(Dataset items)
»»
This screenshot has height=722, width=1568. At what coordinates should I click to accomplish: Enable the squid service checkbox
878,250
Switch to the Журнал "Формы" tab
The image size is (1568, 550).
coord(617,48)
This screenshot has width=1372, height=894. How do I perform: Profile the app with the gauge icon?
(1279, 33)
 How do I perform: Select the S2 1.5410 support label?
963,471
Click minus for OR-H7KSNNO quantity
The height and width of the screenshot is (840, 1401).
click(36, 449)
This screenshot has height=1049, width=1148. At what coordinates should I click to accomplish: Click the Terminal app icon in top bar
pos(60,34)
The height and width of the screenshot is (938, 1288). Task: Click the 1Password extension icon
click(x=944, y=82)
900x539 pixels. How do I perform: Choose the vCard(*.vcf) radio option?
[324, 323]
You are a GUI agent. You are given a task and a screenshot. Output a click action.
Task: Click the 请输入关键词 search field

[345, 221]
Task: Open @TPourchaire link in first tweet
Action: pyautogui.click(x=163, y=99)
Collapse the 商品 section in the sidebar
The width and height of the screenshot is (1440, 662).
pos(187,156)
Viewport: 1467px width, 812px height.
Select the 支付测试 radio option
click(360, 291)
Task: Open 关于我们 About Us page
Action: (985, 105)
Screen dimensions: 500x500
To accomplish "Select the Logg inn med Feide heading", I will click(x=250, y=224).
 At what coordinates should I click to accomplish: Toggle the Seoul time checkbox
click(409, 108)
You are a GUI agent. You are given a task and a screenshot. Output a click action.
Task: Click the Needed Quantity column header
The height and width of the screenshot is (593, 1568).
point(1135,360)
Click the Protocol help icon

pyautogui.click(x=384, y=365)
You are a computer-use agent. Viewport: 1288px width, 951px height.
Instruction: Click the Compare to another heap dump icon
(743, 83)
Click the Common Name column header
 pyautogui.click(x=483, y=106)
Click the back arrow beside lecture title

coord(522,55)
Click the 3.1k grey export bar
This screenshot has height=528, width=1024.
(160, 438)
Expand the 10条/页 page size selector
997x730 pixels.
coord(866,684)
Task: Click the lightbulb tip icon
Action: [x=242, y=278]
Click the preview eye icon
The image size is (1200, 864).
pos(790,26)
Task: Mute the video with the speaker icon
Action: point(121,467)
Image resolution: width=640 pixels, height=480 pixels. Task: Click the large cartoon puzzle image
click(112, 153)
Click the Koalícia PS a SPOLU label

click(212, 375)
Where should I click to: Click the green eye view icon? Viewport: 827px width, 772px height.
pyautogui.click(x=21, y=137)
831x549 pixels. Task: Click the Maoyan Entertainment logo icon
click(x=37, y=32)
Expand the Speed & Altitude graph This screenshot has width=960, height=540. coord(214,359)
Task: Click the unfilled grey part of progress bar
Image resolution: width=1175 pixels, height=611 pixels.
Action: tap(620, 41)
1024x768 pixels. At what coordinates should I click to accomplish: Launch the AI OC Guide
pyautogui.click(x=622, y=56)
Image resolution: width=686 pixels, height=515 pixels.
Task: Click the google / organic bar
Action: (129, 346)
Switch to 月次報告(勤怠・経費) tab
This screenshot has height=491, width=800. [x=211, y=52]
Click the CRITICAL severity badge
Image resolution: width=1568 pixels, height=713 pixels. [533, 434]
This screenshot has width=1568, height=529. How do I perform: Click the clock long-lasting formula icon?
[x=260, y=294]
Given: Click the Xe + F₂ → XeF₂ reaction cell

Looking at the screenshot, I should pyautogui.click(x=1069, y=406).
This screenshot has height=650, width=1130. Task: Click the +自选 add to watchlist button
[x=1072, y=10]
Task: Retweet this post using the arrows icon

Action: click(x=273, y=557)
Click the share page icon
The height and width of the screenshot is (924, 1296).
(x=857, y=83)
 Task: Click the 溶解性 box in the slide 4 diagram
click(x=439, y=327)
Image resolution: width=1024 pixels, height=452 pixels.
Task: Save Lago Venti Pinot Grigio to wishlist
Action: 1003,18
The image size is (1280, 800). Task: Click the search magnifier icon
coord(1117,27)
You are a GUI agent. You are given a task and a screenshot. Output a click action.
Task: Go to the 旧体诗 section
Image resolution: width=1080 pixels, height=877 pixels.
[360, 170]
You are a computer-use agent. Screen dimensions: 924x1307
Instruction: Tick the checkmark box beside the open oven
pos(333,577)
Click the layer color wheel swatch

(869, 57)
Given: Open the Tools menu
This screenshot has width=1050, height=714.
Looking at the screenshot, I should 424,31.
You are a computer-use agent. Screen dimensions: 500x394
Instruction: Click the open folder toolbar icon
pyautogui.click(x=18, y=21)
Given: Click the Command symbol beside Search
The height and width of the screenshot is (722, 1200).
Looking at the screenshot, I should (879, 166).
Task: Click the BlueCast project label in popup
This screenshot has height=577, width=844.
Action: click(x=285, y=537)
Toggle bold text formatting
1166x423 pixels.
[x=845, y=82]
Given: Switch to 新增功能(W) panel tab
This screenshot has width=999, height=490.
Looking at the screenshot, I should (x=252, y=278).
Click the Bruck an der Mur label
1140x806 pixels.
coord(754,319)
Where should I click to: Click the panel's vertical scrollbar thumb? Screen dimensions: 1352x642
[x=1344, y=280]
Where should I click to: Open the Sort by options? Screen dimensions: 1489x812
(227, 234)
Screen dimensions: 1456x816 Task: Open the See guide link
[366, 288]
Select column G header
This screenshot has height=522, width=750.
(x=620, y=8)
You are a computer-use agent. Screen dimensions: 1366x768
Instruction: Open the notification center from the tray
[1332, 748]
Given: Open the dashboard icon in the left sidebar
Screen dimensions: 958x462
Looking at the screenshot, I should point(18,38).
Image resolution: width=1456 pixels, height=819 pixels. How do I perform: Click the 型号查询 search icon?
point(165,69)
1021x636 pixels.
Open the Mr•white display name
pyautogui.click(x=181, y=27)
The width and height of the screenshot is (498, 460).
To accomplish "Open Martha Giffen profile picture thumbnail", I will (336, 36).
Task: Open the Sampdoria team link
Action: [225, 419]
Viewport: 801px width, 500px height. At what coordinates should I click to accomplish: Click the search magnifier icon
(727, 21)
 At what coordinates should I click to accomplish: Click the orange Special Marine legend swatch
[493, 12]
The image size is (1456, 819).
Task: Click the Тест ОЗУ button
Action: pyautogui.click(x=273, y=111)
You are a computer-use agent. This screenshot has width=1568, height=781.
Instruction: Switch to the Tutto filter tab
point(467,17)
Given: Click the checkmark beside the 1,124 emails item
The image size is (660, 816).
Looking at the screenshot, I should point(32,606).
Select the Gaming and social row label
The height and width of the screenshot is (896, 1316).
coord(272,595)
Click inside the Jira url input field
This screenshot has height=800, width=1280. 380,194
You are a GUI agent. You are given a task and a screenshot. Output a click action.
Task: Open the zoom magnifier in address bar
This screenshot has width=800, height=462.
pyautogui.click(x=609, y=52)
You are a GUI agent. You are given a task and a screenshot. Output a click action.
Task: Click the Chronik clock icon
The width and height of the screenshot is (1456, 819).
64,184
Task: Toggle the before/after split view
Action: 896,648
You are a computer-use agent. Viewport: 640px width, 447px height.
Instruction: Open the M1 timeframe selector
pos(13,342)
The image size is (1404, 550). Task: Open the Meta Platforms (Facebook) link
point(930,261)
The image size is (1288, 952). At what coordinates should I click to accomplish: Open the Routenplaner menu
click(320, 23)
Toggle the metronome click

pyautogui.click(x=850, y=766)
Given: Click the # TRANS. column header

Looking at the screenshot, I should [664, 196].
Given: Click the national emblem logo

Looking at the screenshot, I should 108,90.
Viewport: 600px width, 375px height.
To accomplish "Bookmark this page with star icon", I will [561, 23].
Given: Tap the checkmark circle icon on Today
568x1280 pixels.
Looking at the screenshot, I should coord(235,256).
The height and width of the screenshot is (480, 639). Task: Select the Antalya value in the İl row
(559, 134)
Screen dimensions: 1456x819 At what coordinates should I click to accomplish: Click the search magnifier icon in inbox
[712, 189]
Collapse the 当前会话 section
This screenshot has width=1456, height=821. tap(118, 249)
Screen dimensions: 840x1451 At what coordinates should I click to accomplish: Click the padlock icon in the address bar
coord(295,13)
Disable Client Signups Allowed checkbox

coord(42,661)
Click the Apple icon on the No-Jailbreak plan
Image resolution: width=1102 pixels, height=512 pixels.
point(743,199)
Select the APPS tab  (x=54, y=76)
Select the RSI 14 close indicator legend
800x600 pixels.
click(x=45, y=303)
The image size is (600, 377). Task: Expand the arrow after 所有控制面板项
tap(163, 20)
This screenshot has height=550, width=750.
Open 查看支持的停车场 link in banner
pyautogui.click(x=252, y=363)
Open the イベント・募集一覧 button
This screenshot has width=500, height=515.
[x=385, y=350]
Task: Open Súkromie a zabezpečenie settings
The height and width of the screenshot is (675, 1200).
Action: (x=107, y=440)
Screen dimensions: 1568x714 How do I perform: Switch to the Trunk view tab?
««
- _DESCRIPTION OF THE TASK_
List every line of the listing above that contains the word "accomplish". Case counts.

- _RESULT OF THIS TASK_
This screenshot has height=722, width=1568. At what coordinates should I click to accomplish: Enable the squid service checkbox
This screenshot has height=1049, width=1148. At what coordinates should I click to accomplish: Click the Terminal app icon in top bar
To accomplish "Select the Logg inn med Feide heading", I will click(x=250, y=224).
 At what coordinates should I click to accomplish: Toggle the Seoul time checkbox
1024x768 pixels. At what coordinates should I click to accomplish: Launch the AI OC Guide
To accomplish "Open Martha Giffen profile picture thumbnail", I will (336, 36).
Viewport: 801px width, 500px height. At what coordinates should I click to accomplish: Click the search magnifier icon
 At what coordinates should I click to accomplish: Click the orange Special Marine legend swatch
The image size is (1288, 952). At what coordinates should I click to accomplish: Open the Routenplaner menu
To accomplish "Bookmark this page with star icon", I will [561, 23].
Screen dimensions: 1456x819 At what coordinates should I click to accomplish: Click the search magnifier icon in inbox
Screen dimensions: 840x1451 At what coordinates should I click to accomplish: Click the padlock icon in the address bar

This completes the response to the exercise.